Rewrite the data listing below with every "GUI agent" changed to "screen agent", leaving all other text as it is.

Data listing:
== == ==
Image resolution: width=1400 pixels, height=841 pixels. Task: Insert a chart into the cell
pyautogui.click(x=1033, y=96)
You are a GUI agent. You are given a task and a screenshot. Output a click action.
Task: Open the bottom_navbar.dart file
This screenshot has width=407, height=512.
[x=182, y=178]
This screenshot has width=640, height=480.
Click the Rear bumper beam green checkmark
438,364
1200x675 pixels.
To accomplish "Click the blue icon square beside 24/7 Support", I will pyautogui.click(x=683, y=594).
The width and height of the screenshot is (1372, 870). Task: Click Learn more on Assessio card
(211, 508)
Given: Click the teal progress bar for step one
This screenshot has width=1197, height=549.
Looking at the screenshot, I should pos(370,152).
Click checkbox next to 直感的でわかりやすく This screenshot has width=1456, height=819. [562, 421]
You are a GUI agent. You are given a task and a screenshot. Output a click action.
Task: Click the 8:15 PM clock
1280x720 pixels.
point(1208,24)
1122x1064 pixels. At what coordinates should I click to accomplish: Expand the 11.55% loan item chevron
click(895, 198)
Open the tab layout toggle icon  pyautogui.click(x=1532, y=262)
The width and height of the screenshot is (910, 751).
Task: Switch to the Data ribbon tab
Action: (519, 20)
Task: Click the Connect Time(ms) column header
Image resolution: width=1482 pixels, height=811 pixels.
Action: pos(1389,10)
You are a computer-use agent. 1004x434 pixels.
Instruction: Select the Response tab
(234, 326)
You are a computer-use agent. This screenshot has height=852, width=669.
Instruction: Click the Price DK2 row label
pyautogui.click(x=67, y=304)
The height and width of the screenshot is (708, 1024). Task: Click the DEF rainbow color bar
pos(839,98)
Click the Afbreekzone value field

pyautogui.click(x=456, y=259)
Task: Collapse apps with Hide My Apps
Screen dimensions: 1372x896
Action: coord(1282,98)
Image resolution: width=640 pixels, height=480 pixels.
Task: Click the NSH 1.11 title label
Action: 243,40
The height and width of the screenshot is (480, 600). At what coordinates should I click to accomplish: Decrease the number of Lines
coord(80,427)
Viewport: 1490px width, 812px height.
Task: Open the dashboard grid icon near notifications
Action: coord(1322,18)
== == ==
(FINISHED EXERCISE)
Image resolution: width=1400 pixels, height=841 pixels. Task: Insert a chart into the cell
pyautogui.click(x=1033, y=96)
You are a screen agent. You are given a task and a screenshot. Output a click action.
Task: Open the bottom_navbar.dart file
This screenshot has width=407, height=512.
[x=182, y=178]
This screenshot has width=640, height=480.
Click the Rear bumper beam green checkmark
438,364
1200x675 pixels.
To accomplish "Click the blue icon square beside 24/7 Support", I will pyautogui.click(x=683, y=594).
The width and height of the screenshot is (1372, 870). Task: Click Learn more on Assessio card
(211, 508)
Given: Click the teal progress bar for step one
This screenshot has width=1197, height=549.
Looking at the screenshot, I should pos(370,152).
Click checkbox next to 直感的でわかりやすく This screenshot has width=1456, height=819. [562, 421]
You are a screen agent. You are given a task and a screenshot. Output a click action.
Task: Click the 8:15 PM clock
1280x720 pixels.
point(1208,24)
1122x1064 pixels. At what coordinates should I click to accomplish: Expand the 11.55% loan item chevron
click(895, 198)
Open the tab layout toggle icon  pyautogui.click(x=1532, y=262)
The width and height of the screenshot is (910, 751).
Task: Switch to the Data ribbon tab
Action: (519, 20)
Task: Click the Connect Time(ms) column header
Image resolution: width=1482 pixels, height=811 pixels.
Action: pos(1389,10)
You are a computer-use agent. 1004x434 pixels.
Instruction: Select the Response tab
(234, 326)
You are a computer-use agent. This screenshot has height=852, width=669.
Instruction: Click the Price DK2 row label
pyautogui.click(x=67, y=304)
The height and width of the screenshot is (708, 1024). Task: Click the DEF rainbow color bar
pos(839,98)
Click the Afbreekzone value field

pyautogui.click(x=456, y=259)
Task: Collapse apps with Hide My Apps
Screen dimensions: 1372x896
Action: coord(1282,98)
Image resolution: width=640 pixels, height=480 pixels.
Task: Click the NSH 1.11 title label
Action: 243,40
The height and width of the screenshot is (480, 600). At what coordinates should I click to accomplish: Decrease the number of Lines
coord(80,427)
Viewport: 1490px width, 812px height.
Task: Open the dashboard grid icon near notifications
Action: coord(1322,18)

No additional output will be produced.